Bank sentral rencananya membeli SBN khusus untuk pembiayaan barang publik sebesar Rp 187 triliun pada kuartal III 2020. Namun, realisasinya hingga kini baru mencapai Rp 82,1 triliun.
Hal ini, menurut Perry disebabkan oleh realisasi anggaran pemulihan ekonomi nasional yang masih rendah. Penyaluran anggaran PEN per 19 Agustus 2020 baru mencapai Rp 174,79 triliun, atau sekitar 25,1% dari pagu Rp 695,2 triliun.
Realisasi program PEN terdiri dari anggaran kesehatan sebesar Rp 7,36 triliun dari pagu Rp 87,55 triliun. Realisasi sektor ini terdiri dari insentif kesehatan pusat dan daerah Rp 1,86 triliun, santunan kematian tenaga kesehatan yang meninggal Rp 21,6 miliar, gugus tugas covid Rp 3,22 triliun, dan insentif bea masuk dan Pajak Pertambahan Nilai (PPN) kesehatan Rp 2,26 triliun.

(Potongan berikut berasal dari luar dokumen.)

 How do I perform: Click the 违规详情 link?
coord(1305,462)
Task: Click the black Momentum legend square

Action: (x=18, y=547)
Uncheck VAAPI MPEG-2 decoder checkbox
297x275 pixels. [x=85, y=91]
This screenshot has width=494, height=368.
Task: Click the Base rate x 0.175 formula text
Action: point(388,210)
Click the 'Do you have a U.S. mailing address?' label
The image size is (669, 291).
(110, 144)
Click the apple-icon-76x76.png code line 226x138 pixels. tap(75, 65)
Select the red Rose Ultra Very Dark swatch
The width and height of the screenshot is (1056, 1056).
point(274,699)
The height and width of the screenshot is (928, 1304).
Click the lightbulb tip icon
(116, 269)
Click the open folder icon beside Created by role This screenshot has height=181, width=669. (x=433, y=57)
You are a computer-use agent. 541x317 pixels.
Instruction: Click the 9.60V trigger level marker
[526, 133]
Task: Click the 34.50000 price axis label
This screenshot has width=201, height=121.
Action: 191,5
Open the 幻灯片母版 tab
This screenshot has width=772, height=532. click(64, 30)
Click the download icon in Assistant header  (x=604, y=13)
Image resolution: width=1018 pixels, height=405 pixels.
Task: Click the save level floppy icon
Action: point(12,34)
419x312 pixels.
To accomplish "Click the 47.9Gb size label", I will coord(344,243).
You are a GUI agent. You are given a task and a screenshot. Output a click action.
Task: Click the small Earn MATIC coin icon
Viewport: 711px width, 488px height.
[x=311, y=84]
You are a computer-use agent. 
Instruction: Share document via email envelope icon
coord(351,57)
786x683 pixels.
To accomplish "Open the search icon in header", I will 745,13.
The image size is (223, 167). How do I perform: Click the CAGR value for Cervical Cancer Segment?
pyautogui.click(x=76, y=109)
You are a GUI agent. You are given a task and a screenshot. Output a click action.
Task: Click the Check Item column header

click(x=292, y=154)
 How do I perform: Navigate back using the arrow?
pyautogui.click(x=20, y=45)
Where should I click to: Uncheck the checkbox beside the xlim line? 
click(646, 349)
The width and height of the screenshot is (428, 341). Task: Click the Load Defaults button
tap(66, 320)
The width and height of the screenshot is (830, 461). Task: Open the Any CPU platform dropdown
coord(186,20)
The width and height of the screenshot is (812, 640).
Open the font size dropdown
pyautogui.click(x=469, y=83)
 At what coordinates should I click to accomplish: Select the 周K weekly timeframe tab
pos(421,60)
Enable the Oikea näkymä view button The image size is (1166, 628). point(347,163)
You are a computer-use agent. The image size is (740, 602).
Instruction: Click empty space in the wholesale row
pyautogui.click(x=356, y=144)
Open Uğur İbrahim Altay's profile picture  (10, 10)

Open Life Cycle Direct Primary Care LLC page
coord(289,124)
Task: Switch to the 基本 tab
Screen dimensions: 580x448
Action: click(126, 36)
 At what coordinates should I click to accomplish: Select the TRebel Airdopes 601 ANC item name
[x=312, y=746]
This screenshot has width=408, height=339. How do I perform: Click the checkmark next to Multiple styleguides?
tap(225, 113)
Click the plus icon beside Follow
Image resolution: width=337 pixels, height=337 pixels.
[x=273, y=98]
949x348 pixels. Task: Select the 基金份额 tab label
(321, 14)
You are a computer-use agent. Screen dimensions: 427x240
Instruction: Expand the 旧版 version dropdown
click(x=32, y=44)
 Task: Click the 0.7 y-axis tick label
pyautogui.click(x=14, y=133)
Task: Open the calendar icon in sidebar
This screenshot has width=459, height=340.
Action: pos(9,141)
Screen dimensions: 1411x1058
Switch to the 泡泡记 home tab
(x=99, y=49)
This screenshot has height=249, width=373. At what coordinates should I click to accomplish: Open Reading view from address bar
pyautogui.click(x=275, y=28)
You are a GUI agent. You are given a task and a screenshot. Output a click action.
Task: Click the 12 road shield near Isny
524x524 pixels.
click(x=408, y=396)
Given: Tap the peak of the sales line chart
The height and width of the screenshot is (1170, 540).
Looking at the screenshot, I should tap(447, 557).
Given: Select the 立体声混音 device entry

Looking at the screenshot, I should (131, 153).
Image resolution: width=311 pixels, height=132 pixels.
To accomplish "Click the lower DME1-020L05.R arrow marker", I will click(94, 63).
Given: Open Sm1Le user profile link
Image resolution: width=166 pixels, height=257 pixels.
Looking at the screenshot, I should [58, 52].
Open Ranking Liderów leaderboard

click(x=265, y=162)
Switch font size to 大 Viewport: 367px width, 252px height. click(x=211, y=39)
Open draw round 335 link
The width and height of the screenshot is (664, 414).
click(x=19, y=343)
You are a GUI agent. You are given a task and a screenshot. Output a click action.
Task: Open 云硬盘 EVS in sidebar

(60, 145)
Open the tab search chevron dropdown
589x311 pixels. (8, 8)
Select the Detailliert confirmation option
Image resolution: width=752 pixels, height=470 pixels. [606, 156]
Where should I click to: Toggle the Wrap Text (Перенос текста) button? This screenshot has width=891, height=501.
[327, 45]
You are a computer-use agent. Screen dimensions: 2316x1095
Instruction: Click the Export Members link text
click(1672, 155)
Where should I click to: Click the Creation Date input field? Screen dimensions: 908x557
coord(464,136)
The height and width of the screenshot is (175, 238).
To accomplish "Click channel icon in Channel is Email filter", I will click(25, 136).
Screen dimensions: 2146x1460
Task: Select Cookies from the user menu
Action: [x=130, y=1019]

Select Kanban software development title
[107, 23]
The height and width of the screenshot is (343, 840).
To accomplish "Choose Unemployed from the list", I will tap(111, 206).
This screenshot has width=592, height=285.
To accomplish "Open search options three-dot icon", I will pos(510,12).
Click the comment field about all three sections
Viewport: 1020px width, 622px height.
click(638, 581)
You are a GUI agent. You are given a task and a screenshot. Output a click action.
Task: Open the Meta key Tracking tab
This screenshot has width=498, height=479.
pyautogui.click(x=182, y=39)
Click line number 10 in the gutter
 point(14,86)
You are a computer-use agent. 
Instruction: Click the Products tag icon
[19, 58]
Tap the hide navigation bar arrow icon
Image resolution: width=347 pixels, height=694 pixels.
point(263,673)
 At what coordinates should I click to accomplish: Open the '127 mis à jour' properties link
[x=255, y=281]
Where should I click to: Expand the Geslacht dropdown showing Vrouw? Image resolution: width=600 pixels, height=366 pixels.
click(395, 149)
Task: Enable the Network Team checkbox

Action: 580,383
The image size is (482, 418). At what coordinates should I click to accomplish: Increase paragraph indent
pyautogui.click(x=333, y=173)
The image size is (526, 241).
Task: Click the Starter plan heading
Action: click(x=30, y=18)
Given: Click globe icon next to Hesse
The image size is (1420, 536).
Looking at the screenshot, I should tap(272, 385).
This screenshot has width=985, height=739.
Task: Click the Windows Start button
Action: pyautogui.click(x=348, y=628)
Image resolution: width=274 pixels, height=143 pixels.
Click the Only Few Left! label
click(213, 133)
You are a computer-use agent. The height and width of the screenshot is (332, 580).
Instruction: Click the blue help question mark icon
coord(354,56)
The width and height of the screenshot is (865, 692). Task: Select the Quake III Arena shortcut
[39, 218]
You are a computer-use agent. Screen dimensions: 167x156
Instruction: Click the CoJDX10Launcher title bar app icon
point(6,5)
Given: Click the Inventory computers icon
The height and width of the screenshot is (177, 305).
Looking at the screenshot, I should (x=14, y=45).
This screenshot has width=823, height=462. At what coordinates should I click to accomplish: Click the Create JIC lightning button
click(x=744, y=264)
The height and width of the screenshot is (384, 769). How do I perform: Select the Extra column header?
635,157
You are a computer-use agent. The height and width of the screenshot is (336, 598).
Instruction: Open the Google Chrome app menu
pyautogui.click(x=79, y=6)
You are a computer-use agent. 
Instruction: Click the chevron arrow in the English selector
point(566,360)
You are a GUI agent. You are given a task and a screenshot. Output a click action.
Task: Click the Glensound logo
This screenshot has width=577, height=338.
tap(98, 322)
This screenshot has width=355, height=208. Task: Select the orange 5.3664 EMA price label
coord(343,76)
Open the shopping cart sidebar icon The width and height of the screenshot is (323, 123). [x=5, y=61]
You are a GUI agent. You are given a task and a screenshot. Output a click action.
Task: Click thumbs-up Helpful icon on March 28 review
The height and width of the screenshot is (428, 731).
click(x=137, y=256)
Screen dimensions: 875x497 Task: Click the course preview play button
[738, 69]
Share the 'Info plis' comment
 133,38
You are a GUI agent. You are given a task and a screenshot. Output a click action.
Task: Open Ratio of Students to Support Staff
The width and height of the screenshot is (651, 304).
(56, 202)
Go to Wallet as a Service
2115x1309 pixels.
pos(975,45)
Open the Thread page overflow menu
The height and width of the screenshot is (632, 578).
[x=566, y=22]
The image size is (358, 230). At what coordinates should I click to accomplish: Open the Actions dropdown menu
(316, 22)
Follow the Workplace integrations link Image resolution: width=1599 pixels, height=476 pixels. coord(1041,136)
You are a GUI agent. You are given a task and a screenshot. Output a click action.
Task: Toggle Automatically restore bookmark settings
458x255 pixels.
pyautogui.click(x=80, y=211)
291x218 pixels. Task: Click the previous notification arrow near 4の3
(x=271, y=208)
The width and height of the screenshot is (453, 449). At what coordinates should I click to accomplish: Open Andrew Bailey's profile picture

Sementara untuk perlindungan sosial, realisasinya mencapai Rp 93,18 triliun atau 49,7% dari pagu Rp 203,91 triliun. Ini terdiri dari PKH Rp 26,6 triliun, kartu sembako Rp 26,3 triliun, bantuan sembako Jabodetabek Rp 3,4 triliun, bantuan tunai non-Jabodetabek Rp 18,6 triliun, kartu prakerja Rp 5,3 triliun, diskon listrik Rp 3,5 triliun, dan BLT dana desa Rp 9,6 triliun.
Untuk sektoral Kementerian Lembaga atau K/L dan Pemerintah Daerah baru mencapai Rp 12,4 triliun dari pagu sebesar Rp 106,05 triliun. Program padat karya mencapai Rp 9,01 triliun, Dana Insentif Daerah Pemulihan Ekonomi sudah terbayarkan Rp 654,9 miliar, Dana Alokasi Khusus (DAK) Fisik mencapai Rp 328,8 miliar, dan bantuan produktif sebesar Rp 2,4 triliun untuk satu juta usaha mikro.
Kemudian, realisasi program insentif usaha dalam bentuk perpajakan sebesar Rp 120,61 triliun baru terealisasi sebesar Rp 17,23 triliun. Rinciannya terdiri dari PPh 21 DTP Rp 1,35 triliun, PPh 22 impor Rp 3,36 triliun, pengurangan angsuran PPh 25 Rp 6,03 triliun, pengambilan pendahuluan PPN Rp 1,29 triliun, dan penurunan tarif PPh badan Rp 5,2 triliun.
Realisasi dukungan untuk UMKM tercatat Rp 44,63 triliun, atau 37,2% dari pagu Rp 123,47 triliun. Ini terdiri dari penempatan dana pemerintah di bank Rp 41,2 triliun, pembiayaan investasi LPDB Rp 1 triliun, PPh Final UMKM ditanggung pemerintah Rp 270 miliar, dan subsidi bunga UMKM Rp 2,16 triliun.
Untuk pembiayaan korporasi belum terealisasikan. Padahal, pemerintah telah menyiapkan dana sebesar Rp 53,537 triliun untuk pos pembiayaaan ini.